TASK DIRECTIONS: Print the entries exactly; no image belongs in the copy.

DATA FOR REVIEW:
————————

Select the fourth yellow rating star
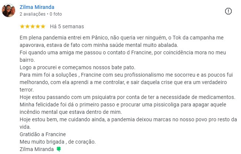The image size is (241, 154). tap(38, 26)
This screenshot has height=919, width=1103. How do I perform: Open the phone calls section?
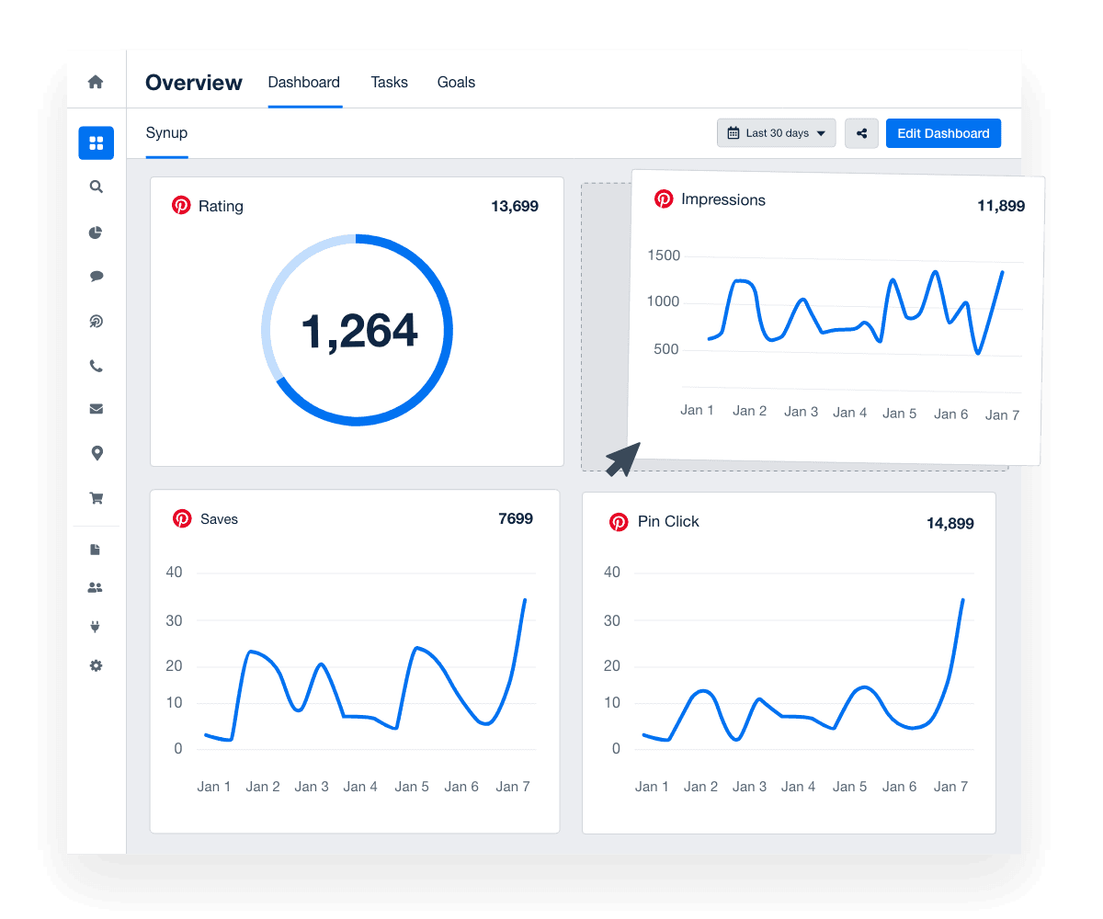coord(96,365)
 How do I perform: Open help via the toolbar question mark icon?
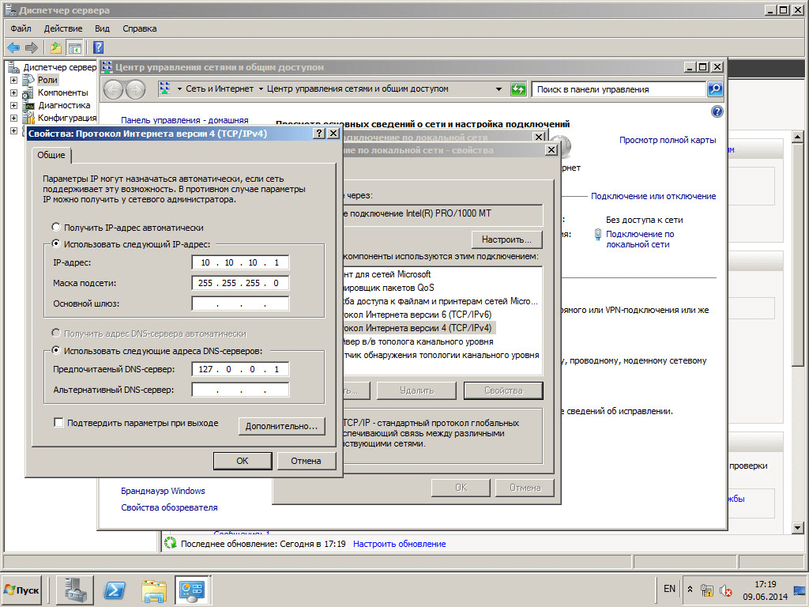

————————

RESPONSE TO THIS EXERCISE:
Select the fourth yellow rating star
The image size is (241, 154). tap(38, 26)
This screenshot has height=919, width=1103. How do I perform: Open the phone calls section?
coord(96,365)
 How do I perform: Open help via the toolbar question mark icon?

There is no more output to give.